Engineering tomatoes for high-yield saffron apocarotenoid production

Apocarotenoids, derived from the oxidative cleavage of carotenoids by carotenoid cleavage dioxygenases (CCDs), are crucial for biological functions in plants and animals, though their definition varies among scientific communities. In plant carotenoid biosynthesis, enzymes convert isoprenoids into carotenoids, leading to products like lycopene, lutein, and zeaxanthin, which play roles in photoprotection and detoxification.

Zeaxanthin is a precursor for apocarotenoids like crocins in saffron, contributing to its color, taste, and aroma. While saffron cultivation is labor-intensive and costly, advancing metabolic engineering and synthetic biology offer promising solutions for cost-effective production.

Current research focuses on extending the carotenoid pathway in alternative hosts like tomatoes, aiming to resolve traditional cultivation's high-cost and environmental challenges and to explore the potential of these compounds in various industries.

Horticulture Research published research titled "Engineering high levels of saffron apocarotenoids in tomato."

In this study, researchers harnessed the natural carotenoid accumulation in tomato fruits to produce saffron's distinctive apocarotenoids, aiming to boost the nutraceutical properties of tomato-based products. They employed a combinatorial genetic approach by introducing the saffron genes CsCCD2L, CsUGT2, and UGT709G1 into tomatoes using fruit-specific and constitutive promoters to optimize expression.

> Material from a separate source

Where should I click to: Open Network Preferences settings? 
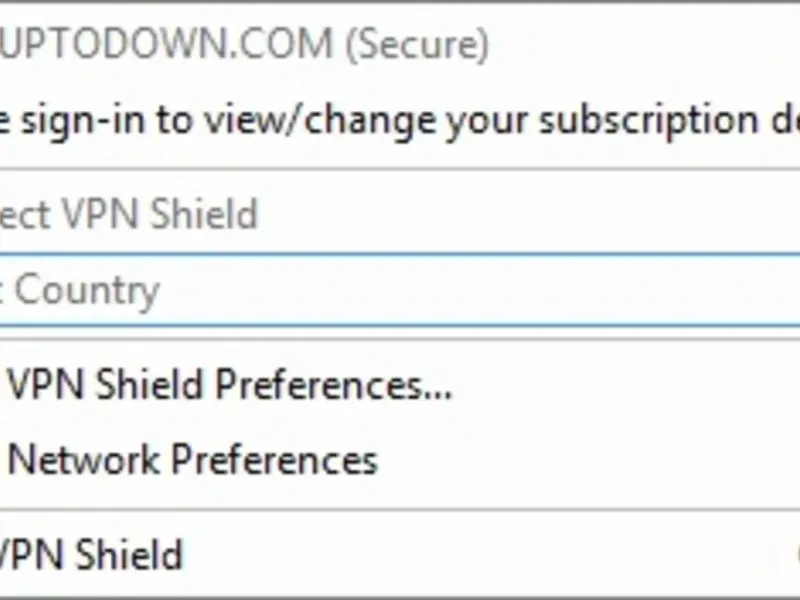pyautogui.click(x=193, y=460)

Although not all transgenic lines were viable, those that produced fruits demonstrated higher antioxidant activities and distinct apocarotenoid profiles when compared to wild-type. Detailed analyses revealed that lines differed in the accumulation of crocins, picrocrocin, and other compounds, with certain lines outperforming others based on specific metabolite levels.

While the overall carotenoid content in transgenic fruits was reduced, the enhanced accumulation of valuable apocarotenoids like crocins and picrocrocin was a significant trade-off. This transformation also affected the volatile compound profile, introducing novel apocarotenoid-derived volatiles and altering existing ones.

The study extended to evaluate these engineered tomatoes' health benefits and industrial potential. The transgenic tomatoes showed an increased antioxidant capacity and a neuroprotective effect against Alzheimer's in C. elegans, highlighting their potential as a functional food.

The researchers also explored the feasibility of using these tomatoes as a cost-effective alternative to traditional saffron production. They found that the engineered tomatoes could potentially substantially reduce production costs for saffron apocarotenoids, thereby addressing the economic and fraud issues associated with saffron cultivation.

In conclusion, this study successfully utilized tomatoes as a biotechnological platform to produce saffron apocarotenoids, leading to fruits with enhanced nutritional and therapeutic properties. The findings open avenues for using metabolic engineering in crops to produce valuable compounds affordably and sustainably, with broad implications for agriculture, industry, and health.